Performance measurement is a key aspect of a growing business. It helps them progress better by objectively identifying the flaws that may exist in their current ways of working. A good measurement system helps to manage the performance proactively by examining triggers for any change in performance. Periodic measurement and monitoring of financial performance can help such businesses improve and reinvent their current processes accordingly to best suit their growth. Monitoring figures closely also help to maximise efficiency and minimise waste, which helps in the long run.

One of the key challenges with financial performance management is selecting what to measure. The priority here is to focus on those factors that are quantifiable and are directly linked to the drivers of success in business. Focusing on key business drivers and finding the specific measures that enable business improvement is key to financial performance measurement.
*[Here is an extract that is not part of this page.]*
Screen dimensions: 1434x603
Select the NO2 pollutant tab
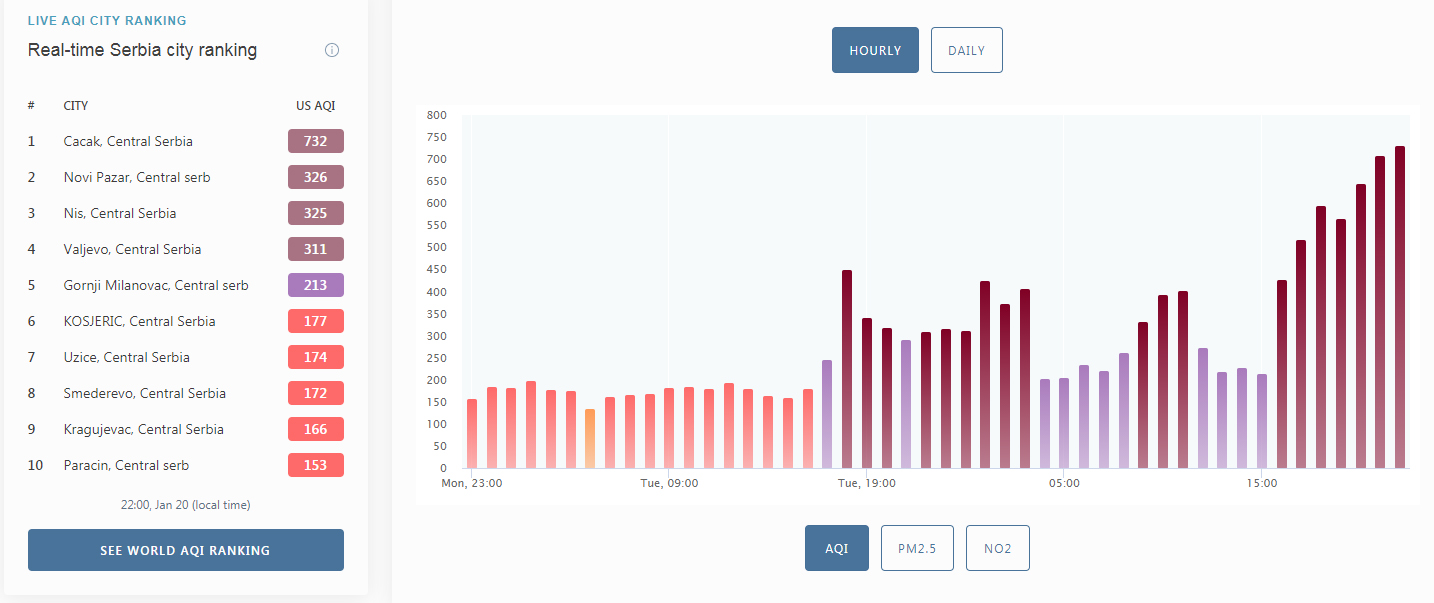997,548
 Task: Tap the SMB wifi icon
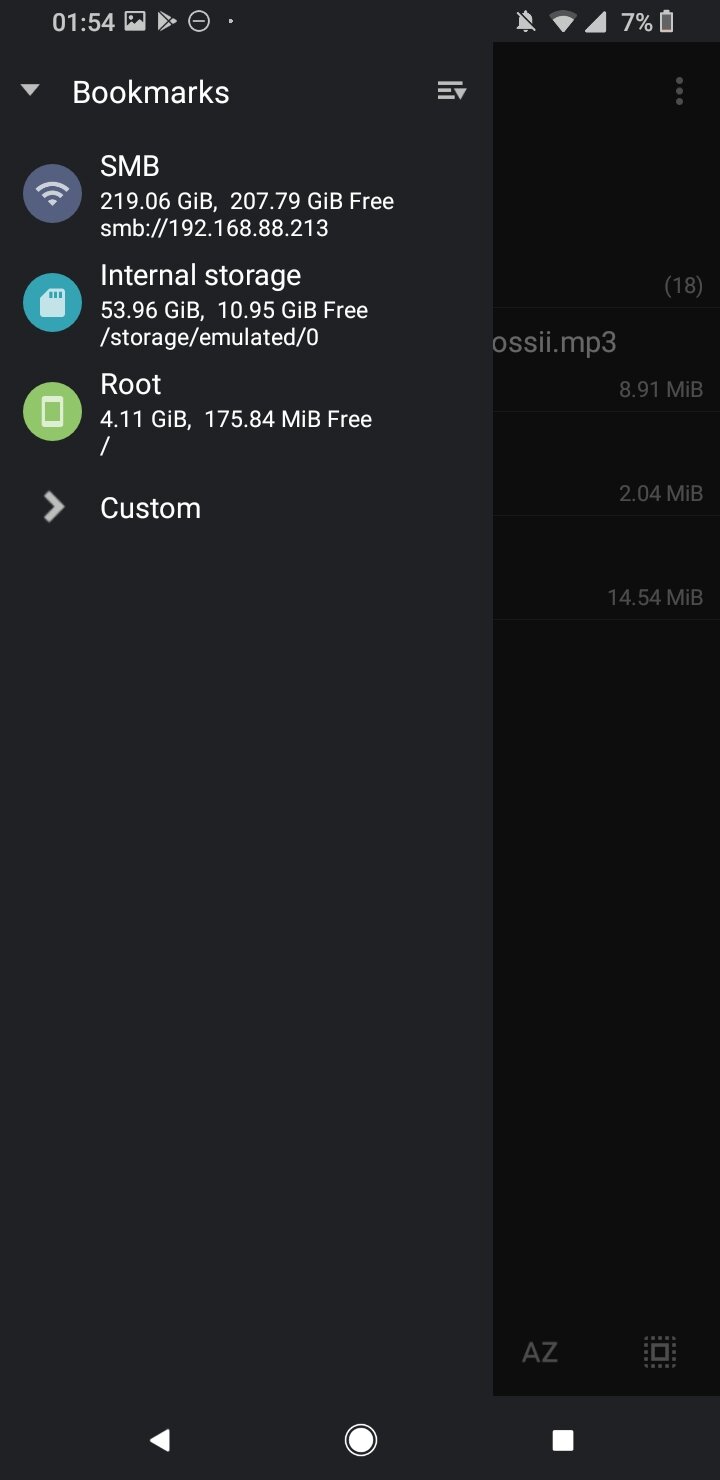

Businesses running profitably without having a disciplined financial performance measurement process may be fooled into thinking that they have their pulse on all their business drivers. As the business grows in size and business drivers change or evolve over time, people dependency and gut feel based decision making will be a sure recipe for accelerated business decline. A financial performance measurement system works as a guide to future growth. It establishes a method for sustainability of business growth and helps in taking guided decisions.

When there are a number of parameters to measure, choosing the right ones is most important. Some guidelines to be noted while choosing key performance indicators to measure financial performance are:

  • How closely are they linked to top-level goals for the business?
  • Are they easily quantifiable?
  • How well do they relate to aspects of the business environment over which one has control?


The ability to have the right finances in place and plan financial matters effectively can help a business grow and adapt to a changing economic environment. Understanding the basic concepts of cash flow will help plan for any unforeseen eventualities that may occur. Some key indicators of financial performance management are cash-flow analysis, monthly profit or loss, product/project line wise profitability, overhead costs, return on investment, return on assets, interest coverage ratio, debt-equity ratio, current ratio, stock turnover days, debtor turnover days and breakeven sales. The nature and context of business will help you identify the right mix.

In the timely measurement and use of these metrics, depends your business survival and success.